Super bonus: Pezzopane (Pd), proroga includa case singole e unifamiliari.

“Il governo sta confezionando una manovra decisiva per il Paese. Il superbonus, nella formula vigente, ha attivato utili meccanismi per promuovere il risparmio energetico e incentivare la prevenzione sismica. Occorre pertanto prorogarlo nella sua interezza, sia per i condomini che per gli immobili unifamiliari e le case singole. Escludere queste categorie significa escludere i centri storici, i borghi antichi, le città di provincia e le aree interne e montane. Perché penalizzare questa parte d’Italia?”. Lo afferma la deputata dem Stefania Pezzopane, della presidenza del Gruppo Pd alla Camera e capogruppo in commissione Ambiente.
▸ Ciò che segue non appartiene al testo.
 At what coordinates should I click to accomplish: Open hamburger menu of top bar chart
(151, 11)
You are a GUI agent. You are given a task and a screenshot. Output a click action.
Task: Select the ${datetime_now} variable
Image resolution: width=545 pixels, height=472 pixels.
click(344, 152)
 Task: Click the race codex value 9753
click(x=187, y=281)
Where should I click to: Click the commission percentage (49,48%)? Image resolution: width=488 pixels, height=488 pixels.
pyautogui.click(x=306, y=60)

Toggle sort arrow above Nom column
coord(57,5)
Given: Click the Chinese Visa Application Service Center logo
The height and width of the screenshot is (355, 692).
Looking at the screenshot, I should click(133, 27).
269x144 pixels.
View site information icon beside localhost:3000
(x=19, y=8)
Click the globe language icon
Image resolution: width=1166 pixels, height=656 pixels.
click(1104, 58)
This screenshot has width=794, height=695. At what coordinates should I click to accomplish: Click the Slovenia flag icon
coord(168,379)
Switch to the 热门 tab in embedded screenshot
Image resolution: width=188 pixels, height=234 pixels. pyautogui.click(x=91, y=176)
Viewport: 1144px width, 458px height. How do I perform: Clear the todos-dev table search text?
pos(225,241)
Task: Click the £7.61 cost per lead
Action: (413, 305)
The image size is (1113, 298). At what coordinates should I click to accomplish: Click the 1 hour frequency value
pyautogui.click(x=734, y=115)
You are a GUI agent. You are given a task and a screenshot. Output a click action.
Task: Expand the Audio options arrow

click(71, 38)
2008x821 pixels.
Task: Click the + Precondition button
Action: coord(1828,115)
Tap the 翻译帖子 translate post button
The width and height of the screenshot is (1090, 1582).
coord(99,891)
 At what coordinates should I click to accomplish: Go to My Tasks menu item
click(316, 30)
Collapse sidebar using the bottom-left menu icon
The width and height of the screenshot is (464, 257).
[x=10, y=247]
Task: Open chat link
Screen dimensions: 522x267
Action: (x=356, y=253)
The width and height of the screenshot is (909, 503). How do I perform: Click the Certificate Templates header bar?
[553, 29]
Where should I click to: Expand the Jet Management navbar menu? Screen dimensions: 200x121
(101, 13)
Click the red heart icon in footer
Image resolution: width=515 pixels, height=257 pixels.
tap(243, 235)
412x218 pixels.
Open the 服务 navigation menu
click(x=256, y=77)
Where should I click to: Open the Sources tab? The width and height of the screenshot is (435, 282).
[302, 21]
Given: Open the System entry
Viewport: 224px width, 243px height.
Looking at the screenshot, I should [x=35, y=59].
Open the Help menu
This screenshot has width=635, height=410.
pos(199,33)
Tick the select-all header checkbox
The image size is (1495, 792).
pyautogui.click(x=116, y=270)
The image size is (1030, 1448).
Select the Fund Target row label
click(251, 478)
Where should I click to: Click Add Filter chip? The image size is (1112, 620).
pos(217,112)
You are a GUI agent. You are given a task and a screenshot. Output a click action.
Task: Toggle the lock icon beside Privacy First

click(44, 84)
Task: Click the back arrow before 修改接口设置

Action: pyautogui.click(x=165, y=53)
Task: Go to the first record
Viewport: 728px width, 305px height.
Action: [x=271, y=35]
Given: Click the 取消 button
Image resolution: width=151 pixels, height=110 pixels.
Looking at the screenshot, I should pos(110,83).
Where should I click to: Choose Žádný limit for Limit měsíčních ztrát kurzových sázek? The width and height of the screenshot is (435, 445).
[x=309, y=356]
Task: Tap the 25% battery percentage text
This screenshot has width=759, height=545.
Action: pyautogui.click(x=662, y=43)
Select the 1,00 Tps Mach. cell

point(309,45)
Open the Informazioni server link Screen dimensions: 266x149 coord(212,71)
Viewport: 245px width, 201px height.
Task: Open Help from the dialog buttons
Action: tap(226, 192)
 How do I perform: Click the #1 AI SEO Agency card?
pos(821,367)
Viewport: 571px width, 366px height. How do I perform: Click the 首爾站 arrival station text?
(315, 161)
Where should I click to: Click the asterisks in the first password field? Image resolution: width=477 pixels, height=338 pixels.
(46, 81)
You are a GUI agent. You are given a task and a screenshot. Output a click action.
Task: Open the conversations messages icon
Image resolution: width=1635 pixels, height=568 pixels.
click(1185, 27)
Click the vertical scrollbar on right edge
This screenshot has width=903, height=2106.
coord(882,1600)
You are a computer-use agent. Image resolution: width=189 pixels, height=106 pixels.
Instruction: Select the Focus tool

“Bene che sia prorogato per i condomini – prosegue l’esponente Pd – ma escludere le unifamiliari significa escludere proprio i centri storici, specie nelle aree a rischio sismico e nelle aree montane dove invece vanno investite le risorse. Gli indicatori ci dicono che tutti i bonus, compresi quelli per gli interventi antisismici e per le facciate, stanno determinando un aumento del Pil riscontrando anche l’apprezzamento delle famiglie, dalle associazioni di categoria e quelle che tutelano l’ambiente”.

“In particolare – conclude Pezzopane – il sismabonus permette la prevenzione del danno sismico. Prorogare il superbonus solo nei condomini significa escludere tutto il patrimonio delle aree interne, i cosiddetti borghi e centri storici, che poi sono quelli più antichi e fragili dal punto di vista strutturale. Se guardiamo all’esperienza dei terremoti di questi anni, è facile comprendere che i costi delle ricostruzioni a carico dello Stato sono impressionanti ed incidono moltissimo proprio nel riparto della riedificazione e del restauro dei centri storici. Auspico che il governo proroghi la misura senza modifiche, sarebbe il segnale che non esistono discriminazioni tra grandi città e aree interne e montane, al contempo farebbe un buon servizio al Paese”.